Bromberg氏は「Unity は、適正な価格と正しい方法で価値を提供することで、今後も皆様に安心して製品をご利用いただけるパートナーであり続け、皆様の長期的なビジネス構築をお手伝いしていきたい」とし、料金体系を従来のシートベースのサブスクリプションモデルに戻すことを決定したと告知した。

一方で、Unity Pro および Unity Enterpriseのライセンス料金は来年1月1日より引き上げられる。Unity Proライセンスは8%、Unity Enterpriseは25%値上げとなる。Unityのライセンス料値上げは国内向けには3月に実施されていたが、今回はグローバルな価格引き上げとなる。また年間の総収益および調達金額が 2500 万米ドルを超える利用者はUnity Enterprise の利用が必須となる点も留意したいところだ。

変更内容は以下のとおり(Unity発表から引用):

Unity Personal:昨年発表したとおり、Unity Personalは引き続き無料でご利用いただけます。これまで設定されていた総収益および調達金額の上限を現在の 10 万米ドルから倍の 20 万米ドルに引き上げます。これにより、より多くの方に Unity を無料でご利用いただけるようになります。また、年内に予定されている Unity 6 のリリースをもって、Unity Personal で開発されたゲームでの「Made with Unity」スプラッシュスクリーンの使用は任意となります。

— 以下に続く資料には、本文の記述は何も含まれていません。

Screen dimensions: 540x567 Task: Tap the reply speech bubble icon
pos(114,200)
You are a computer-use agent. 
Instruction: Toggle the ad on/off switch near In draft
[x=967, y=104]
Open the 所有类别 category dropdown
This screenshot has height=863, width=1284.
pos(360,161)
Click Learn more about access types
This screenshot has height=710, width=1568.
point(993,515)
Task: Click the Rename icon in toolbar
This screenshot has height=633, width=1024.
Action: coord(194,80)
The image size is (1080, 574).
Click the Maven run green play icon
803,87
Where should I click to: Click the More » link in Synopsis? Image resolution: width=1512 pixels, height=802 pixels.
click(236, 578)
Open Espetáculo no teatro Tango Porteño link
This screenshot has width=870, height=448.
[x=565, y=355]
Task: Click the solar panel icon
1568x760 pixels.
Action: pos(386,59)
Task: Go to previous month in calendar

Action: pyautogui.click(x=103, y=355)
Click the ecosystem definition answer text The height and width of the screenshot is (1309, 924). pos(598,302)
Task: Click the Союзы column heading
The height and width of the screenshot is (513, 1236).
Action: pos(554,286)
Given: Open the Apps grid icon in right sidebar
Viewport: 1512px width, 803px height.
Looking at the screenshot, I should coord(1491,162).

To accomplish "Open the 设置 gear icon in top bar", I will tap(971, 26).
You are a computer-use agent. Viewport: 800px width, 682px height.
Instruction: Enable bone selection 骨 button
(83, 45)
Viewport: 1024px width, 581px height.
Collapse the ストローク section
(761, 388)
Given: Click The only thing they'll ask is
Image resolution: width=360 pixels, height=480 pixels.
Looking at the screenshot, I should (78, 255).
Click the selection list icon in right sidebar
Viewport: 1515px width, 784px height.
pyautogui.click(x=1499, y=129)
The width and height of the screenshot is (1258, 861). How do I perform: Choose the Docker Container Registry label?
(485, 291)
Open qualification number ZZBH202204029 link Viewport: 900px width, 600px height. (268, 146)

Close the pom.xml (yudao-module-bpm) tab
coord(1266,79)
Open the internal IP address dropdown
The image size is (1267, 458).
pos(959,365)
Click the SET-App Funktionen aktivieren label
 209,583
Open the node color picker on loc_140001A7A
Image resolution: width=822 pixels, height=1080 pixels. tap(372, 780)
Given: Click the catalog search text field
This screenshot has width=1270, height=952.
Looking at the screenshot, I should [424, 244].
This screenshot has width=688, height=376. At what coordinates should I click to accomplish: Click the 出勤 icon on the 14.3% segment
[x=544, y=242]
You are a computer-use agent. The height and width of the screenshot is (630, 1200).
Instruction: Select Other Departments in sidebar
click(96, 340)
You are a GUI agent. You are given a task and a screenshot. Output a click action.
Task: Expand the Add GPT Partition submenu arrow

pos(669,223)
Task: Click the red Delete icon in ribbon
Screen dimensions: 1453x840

Unity Pro および Unity Enterprise:2025 年 1 月 1 日より、サブスクリプション価格、年間の総収益および調達金額のしきい値が変更されます。これらの変更は、2025 年 1 月 1 日以降に新規、または既存の Unity Pro および Unity Enterprise のお客様が、サブスクリプションを購入・アップグレード・更新した際に適用されます。

Unity Pro:Unity Pro ライセンスは、8% の価格引き上げが適用され、シートあたり年間 2,200 米ドルとなります。※ 年間の総収益および調達金額が 20 万米ドルを超えるお客様につきましては、Unity Pro のご利用が必須となります。

Unity Enterprise:Unity Enterprise ライセンスは、25% の価格引き上げが適用されます。※米ドル価格の場合。年間の総収益および調達金額が 2,500 万米ドルを超えるお客様につきましては、Unity Enterprise のご利用が必須となります。また、サブスクリプションの最低購入数が適用される場合がございます。このライセンスは最も多くのお客様にご利用いただいていますが、各お客様が独自のニーズをお持ちで、Unity の製品やサービスを多数ご利用いただいているため、今後すべてのお客様にご連絡をし、カスタマイズされたパッケージについてご相談させていただく予定です。